Clinical trials

The COAK study: Phase I / II study in actinic keratosis

The COAK study was a double-blind, placebo-controlled, combined phase I / II study conducted with a decentralized approach, based on digital tools designed to put the patient at the center. The patients received guidance and support at a distance and were given the opportunity to report from home to the hospital, which reduced the number of physical visits to the hospital. The study was conducted at Bispebjerg Hospital in Copenhagen in collaboration with Studies & Me, a CRO specializing in decentralized clinical studies. 

The study included 60 patients, divided into three groups, with two different doses of AVX001 (1% and 3%) and placebo through a cosmetically attractive gel formulation. The patients themselves have administered the treatment once daily for four weeks. To evaluate safety and tolerance, patients were followed up eight weeks after the end of treatment. The primary objectives of the study were to evaluate safety, tolerance while secondary objectives included efficiency and quality of life.

Results from the COAK study

The primary study objective of the COAK study was to investigate local skin reactions during treatment with AVX001 gel and here the outcome showed that treatment with AVX001 gel is safe and well tolerated. None of the 60 patients included in the study experienced any adverse events. Two patients out of 60 experienced mild to moderate local skin reactions that disappeared after treatment. Most of the patients were treated on the face (44 out of 60) and these patients did not experience any local skin reactions. The two patients who experienced transient local skin reactions were treated with 3% AVX001 gel on the chest.

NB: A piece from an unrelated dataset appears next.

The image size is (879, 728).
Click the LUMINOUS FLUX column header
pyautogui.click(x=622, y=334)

The COAK study was not designed and statistically designed to draw definite conclusions about effect. Nevertheless, the secondary targets show that 15% of the patients treated with active doses achieved clearance (ie more than 50% reduction in actinic keratosis lesions). However, due to the low number of patients, these results are not statistically significant. In addition, 74% of patients treated with 3% AVx001 gel achieved an improvement in their AK lesions. The results thus show a clear tendency to effect.